Implementation of a guided self-scheduling loop handler is also straightforward. We simply need to modify the constructor to handle the minimum size required, and modify the loopGetRange() method to return a portion of the remaining loop. In our implementation of the guided self-scheduler, we also subclass the original loop handler and implement only the changes.

User-defined scheduler

The implementation of the self-scheduler and the guided self-scheduler is simple for a reason: it was designed to be so. The original loop handler was designed to be subclassed so that the scheduler algorithm could be modified. As good as the implementation of the guided self-scheduler may be, it is still designed for a generic loop.

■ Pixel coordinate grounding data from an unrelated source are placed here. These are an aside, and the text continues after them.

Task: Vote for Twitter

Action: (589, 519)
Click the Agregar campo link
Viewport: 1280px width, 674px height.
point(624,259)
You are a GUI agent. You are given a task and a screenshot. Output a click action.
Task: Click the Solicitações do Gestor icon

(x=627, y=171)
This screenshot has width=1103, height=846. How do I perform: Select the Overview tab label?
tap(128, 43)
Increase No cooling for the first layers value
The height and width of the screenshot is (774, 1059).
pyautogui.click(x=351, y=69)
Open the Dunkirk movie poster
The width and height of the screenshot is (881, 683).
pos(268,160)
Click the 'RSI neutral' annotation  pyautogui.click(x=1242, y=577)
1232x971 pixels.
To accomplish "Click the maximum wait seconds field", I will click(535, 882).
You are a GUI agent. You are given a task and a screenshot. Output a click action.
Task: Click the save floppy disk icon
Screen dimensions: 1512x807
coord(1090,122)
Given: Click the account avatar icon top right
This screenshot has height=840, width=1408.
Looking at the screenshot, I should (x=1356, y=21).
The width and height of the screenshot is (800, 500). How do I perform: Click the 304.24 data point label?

There will be cases where each of the different schedulers will work better than others. However, if enough information concerning the loop is known, and the effort is large enough, it may justify the implementation of yet another scheduler. This entails figuring out the appropriate logic and coding a new loopGetRange() method.

Here’s how our original example can be modified to use one of the scheduling techniques we’ve just seen:

public class SinTable extends GuidedLoopHandler {
    private float lookupValues[];

    public SinTable() {
        super(0, 360*100, 100, 12);
        lookupValues = new float [360 * 100];
    }

    public void loopDoRange(int start, int end) {
        for (int i = start; i < end; i++) {
            float sinValue = (float)Math.sin((i % 360)*Math.PI/180.0);
            lookupValues[i] = sinValue * (float)i / 180.0f;
        }
    }    

    public float[] getValues() {
        loopProcess();
        return lookupValues;
    }
}

To use the guided self-scheduler algorithm in our SinTable class, we simply subclass from the GuidedLoopHandler class and modify our constructor to pass the minimum chunk size. We could also have written the GuidedLoopHandler class to have an overloaded constructor that picks a default minimum. This would allow it to have a constructor with the same signature as the static loop handler.

Variable Classifications

In the implementation of the SinTable class, we classified the variables used in the original nonthreaded loop as loop-private variables, but other variable classifications exist. The reason for classifying variables at all is that different types of variables require different types of handling within and between threads, because many loops have a data dependency that occurs between different iterations. By classifying the variables, we are able to correctly update and modify them without any race conditions. Different types of variable classifications can be determined by their usage, and these classifications will determine how they are to be implemented or treated in the multithreaded loop handler.

Loop-private variables

As mentioned, a loop-private variable is a variable that does not pass its value from one iteration of the loop to another iteration of the loop. It can actually be a variable that is declared in the loop itself, and it can also be an instance or publicly accessed variable that is accessed by only one iteration of the loop. This was the case with the lookupValues array variable, where each member of the array was only accessed by one iteration of the loop. Although the whole array was not loop private to any iteration, specific members were loop private to specific iterations.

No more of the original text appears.